### Work task
Every line in the material below that includes "amount" should be copied.
··· Data for analysis
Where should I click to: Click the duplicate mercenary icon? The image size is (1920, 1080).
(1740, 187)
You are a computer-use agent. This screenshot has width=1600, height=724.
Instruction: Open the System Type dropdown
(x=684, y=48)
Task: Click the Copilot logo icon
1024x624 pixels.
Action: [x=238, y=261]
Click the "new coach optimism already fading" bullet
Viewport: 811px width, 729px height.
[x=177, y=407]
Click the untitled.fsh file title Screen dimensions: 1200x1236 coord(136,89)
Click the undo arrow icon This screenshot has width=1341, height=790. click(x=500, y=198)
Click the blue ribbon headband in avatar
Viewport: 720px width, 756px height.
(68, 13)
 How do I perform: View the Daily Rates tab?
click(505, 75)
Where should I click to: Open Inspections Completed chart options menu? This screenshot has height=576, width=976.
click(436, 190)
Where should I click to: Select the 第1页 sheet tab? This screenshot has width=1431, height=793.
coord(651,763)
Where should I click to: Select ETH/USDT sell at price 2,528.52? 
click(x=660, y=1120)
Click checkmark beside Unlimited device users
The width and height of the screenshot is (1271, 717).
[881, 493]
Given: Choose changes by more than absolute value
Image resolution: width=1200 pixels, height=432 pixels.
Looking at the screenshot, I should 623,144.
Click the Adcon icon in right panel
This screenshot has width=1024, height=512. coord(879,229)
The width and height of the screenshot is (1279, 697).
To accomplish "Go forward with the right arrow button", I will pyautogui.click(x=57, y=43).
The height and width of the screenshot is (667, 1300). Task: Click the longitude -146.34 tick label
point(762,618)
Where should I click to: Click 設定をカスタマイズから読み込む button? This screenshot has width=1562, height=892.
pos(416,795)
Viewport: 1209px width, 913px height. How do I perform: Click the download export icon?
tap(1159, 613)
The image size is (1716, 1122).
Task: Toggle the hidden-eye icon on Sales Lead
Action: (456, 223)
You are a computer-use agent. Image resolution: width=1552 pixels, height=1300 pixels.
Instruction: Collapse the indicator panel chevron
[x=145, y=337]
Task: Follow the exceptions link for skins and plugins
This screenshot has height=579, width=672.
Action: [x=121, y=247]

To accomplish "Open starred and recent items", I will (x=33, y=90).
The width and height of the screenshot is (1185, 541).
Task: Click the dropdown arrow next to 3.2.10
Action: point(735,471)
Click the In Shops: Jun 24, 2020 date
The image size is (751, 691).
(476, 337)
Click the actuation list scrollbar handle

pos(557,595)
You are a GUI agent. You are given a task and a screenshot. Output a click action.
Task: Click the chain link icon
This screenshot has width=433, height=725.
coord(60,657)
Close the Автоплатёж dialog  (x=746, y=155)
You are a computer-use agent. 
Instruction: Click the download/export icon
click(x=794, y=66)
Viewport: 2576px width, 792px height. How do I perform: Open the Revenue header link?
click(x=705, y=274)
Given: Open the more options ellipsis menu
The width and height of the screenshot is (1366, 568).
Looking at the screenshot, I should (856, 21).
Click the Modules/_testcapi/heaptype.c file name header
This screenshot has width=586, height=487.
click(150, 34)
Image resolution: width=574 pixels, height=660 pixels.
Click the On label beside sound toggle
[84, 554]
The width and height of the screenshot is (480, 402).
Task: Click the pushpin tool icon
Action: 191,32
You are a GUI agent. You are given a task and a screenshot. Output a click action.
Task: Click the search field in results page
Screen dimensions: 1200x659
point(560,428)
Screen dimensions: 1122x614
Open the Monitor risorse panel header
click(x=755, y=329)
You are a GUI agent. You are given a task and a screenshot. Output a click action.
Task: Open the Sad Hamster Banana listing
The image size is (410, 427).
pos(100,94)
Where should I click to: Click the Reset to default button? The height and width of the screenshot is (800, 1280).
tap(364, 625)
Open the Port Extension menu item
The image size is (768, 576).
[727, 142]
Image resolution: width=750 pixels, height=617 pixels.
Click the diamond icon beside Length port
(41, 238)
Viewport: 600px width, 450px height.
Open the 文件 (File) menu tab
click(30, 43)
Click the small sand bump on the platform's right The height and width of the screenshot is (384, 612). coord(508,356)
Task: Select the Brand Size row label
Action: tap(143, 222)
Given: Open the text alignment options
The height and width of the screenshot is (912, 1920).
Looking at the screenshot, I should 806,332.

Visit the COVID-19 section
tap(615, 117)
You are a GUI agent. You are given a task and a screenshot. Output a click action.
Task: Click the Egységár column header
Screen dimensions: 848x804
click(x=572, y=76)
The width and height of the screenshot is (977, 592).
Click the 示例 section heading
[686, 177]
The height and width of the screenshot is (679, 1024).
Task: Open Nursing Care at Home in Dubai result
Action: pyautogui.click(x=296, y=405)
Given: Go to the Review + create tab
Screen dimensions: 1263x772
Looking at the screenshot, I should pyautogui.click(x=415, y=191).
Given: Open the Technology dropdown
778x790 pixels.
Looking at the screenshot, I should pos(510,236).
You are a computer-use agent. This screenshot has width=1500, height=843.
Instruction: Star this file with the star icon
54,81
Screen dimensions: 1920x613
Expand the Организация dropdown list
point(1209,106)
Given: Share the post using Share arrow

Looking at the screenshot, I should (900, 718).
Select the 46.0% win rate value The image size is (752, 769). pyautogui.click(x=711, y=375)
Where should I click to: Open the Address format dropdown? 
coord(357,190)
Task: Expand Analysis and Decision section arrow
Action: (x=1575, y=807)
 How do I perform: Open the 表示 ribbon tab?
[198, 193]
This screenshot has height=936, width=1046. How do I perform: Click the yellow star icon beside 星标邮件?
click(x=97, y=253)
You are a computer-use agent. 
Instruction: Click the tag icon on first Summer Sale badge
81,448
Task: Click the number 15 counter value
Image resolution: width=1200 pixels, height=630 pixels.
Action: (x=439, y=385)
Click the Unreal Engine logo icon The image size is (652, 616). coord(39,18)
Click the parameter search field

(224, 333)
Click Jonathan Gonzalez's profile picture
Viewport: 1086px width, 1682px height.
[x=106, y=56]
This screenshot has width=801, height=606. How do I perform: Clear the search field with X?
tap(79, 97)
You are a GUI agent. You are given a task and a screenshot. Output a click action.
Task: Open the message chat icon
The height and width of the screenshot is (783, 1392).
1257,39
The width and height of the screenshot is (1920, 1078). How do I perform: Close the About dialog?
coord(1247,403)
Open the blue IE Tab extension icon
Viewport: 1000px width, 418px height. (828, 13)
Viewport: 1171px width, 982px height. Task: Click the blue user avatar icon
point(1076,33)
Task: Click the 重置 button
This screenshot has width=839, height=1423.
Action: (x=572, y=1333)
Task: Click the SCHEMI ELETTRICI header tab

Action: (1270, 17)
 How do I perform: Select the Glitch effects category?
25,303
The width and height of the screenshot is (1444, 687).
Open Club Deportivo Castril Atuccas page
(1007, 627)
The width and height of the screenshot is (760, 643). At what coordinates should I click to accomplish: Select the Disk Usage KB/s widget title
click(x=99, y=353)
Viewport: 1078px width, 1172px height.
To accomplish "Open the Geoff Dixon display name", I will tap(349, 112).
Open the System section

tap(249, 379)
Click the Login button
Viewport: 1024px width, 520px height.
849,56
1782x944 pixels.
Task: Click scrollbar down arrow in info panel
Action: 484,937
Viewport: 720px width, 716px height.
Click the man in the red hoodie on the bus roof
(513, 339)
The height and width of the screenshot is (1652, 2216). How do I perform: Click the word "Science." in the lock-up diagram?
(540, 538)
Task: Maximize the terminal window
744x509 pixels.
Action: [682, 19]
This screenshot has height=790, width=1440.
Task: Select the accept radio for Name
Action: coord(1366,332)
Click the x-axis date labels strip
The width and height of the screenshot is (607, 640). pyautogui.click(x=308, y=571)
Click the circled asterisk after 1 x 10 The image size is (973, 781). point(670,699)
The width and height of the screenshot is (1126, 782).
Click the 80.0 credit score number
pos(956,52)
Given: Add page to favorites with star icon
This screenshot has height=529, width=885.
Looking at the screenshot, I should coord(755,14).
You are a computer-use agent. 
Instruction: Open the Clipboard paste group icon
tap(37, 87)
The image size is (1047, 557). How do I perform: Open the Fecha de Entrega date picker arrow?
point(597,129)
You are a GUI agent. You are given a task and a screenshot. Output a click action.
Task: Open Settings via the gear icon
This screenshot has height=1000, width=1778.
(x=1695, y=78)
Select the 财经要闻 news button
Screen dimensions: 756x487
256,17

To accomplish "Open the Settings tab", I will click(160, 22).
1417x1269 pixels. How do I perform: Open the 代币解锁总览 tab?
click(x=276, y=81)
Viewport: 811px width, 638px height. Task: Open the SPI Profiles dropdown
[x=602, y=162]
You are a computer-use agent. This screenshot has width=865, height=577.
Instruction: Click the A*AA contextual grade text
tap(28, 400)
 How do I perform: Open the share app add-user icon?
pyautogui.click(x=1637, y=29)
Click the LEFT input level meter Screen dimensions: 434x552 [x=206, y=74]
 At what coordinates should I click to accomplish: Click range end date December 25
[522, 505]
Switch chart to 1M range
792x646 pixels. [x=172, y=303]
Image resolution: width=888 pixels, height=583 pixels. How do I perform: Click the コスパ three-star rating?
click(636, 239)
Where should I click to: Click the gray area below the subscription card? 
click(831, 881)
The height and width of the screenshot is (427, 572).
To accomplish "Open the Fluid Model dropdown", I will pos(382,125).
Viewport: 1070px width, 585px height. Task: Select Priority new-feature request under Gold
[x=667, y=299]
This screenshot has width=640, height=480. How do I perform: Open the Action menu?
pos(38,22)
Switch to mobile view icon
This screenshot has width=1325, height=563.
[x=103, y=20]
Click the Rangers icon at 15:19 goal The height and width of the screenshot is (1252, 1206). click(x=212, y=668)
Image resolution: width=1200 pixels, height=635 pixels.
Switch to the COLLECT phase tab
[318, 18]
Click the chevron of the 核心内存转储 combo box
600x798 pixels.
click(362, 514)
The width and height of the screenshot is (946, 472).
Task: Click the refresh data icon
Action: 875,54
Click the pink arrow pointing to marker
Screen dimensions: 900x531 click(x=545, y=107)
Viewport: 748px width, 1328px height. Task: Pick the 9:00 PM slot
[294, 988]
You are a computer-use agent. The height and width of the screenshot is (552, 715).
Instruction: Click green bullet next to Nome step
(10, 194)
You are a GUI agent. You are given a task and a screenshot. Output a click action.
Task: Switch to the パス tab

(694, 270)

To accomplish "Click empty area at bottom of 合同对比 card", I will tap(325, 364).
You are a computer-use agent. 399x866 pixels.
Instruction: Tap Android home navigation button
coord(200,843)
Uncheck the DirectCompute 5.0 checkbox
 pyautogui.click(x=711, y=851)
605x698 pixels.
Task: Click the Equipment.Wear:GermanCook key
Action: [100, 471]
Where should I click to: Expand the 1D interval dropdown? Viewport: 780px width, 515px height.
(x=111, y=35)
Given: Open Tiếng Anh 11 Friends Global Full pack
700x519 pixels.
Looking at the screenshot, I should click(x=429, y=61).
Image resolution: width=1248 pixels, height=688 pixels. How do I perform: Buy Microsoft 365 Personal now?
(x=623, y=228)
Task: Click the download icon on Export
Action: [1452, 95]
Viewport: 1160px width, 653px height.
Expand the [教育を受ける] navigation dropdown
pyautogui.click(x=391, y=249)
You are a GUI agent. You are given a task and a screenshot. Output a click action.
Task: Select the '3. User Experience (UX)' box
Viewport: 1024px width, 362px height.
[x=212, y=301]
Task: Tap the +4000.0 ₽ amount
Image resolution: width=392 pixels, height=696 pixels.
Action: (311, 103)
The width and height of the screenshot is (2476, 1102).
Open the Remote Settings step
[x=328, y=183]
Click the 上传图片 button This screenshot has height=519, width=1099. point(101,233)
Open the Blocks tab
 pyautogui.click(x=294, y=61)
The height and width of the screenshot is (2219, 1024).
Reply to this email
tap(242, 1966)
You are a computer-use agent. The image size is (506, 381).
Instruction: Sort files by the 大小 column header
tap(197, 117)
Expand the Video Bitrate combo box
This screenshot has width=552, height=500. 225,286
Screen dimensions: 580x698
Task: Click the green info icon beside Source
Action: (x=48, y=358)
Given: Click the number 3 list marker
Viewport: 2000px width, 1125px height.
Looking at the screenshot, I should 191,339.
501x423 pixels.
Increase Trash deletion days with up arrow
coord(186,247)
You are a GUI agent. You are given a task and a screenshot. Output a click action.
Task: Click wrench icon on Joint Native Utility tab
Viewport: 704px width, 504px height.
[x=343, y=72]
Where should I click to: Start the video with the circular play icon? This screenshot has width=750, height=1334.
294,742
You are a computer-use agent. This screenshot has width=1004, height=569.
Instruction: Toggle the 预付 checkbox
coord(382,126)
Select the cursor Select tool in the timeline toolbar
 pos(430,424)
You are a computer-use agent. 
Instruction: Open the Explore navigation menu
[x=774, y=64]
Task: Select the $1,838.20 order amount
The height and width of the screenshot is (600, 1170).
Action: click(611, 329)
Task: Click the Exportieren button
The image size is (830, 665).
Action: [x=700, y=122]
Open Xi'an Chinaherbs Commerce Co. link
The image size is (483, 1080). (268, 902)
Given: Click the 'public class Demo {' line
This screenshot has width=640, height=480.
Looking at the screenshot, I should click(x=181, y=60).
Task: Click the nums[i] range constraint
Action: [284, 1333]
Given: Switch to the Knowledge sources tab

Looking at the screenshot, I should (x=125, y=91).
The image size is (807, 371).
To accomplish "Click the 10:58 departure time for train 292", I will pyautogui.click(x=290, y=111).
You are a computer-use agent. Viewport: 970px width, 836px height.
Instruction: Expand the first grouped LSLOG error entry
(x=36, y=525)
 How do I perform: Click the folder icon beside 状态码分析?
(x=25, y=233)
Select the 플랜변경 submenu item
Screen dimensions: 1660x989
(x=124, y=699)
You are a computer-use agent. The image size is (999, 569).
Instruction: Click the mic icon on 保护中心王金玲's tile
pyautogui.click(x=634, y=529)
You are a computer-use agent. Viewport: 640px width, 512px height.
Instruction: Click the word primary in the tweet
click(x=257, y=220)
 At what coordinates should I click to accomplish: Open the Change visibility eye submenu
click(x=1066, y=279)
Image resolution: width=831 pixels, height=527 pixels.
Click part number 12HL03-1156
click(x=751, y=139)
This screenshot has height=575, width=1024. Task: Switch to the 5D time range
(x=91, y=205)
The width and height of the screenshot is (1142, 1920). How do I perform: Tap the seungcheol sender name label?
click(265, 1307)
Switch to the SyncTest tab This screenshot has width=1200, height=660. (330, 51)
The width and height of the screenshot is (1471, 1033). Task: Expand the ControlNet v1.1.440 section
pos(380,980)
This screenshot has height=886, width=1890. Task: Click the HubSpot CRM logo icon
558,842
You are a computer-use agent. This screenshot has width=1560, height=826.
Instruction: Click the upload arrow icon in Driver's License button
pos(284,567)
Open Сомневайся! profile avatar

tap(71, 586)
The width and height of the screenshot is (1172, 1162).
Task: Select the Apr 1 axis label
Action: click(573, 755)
······
### Response box
Task: Tap the +4000.0 ₽ amount
Task: Select the $1,838.20 order amount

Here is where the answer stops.